Explanation of Mel-Frequency Cepstral Coefficients (MFCCs):
> https://librosa.org/doc/main/generated/librosa.stft.html#librosa.stft
Args:
data: one channel of the audio signal, as a 1-D tensor.
sampling_rate: the sampling rate of the audio.
num_mfccs: the number of cepstral coefficients to use.
window_length: the window length used for computing the spectrogram. By
default, we choose 23ms, which is a good value for human speech.
"""
try:
from torchaudio.transforms import ( # Importing torchaudio takes ~0.6 s, but often not needed. That's why it is imported inside this function.
MFCC,
)
except ImportError:
logger.error("Torchaudio is not installed. Please install it.")
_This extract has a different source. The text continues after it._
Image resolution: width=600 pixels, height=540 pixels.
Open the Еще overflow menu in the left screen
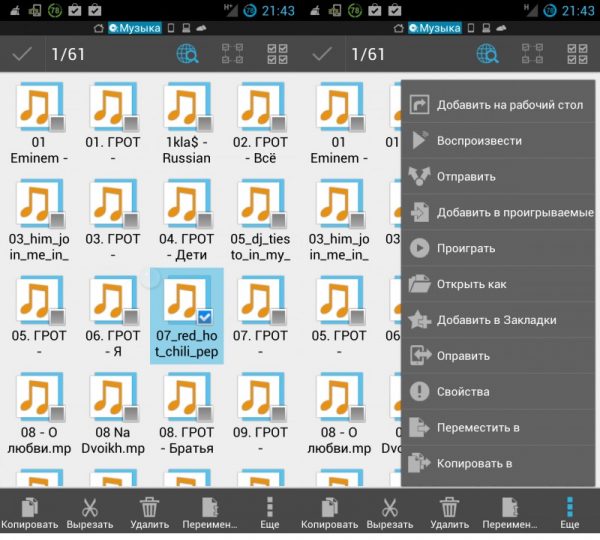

n_fft = sampling_rate * window_length
# Round to the nearest power of 2.
n_fft = 2 ** round(math.log2(n_fft))
return MFCC(
sample_rate=sampling_rate,
n_mfcc=num_mfccs,
melkwargs={
"n_fft": n_fft,
# librosa's default value: https://github.com/librosa/librosa/blob/71077174b9e73ae81d268f81551bb9667bf3693b/librosa/filters.py#L132
"n_mels": 128,
# librosa's default value: https://github.com/librosa/librosa/blob/71077174b9e73ae81d268f81551bb9667bf3693b/librosa/feature/spectral.py#L2027
"hop_length": 512,
"mel_scale": "slaney",
# librosa's default value: https://github.com/librosa/librosa/blob/71077174b9e73ae81d268f81551bb9667bf3693b/librosa/filters.py#L136
"norm": "slaney",
},
)(data.float())
[docs]def calculate_mfccs(
audio: torch.Tensor,
sampling_rate: float,
num_mfccs: int,
window_length: float = 0.023,
) -> torch.Tensor:
"""Calculate MFCCs on a batch of data.
Args:
audio: the audio signal, in [batch_size, num_channels, temporal_size]
order.
sampling_rate: the sampling rate of the audio signal.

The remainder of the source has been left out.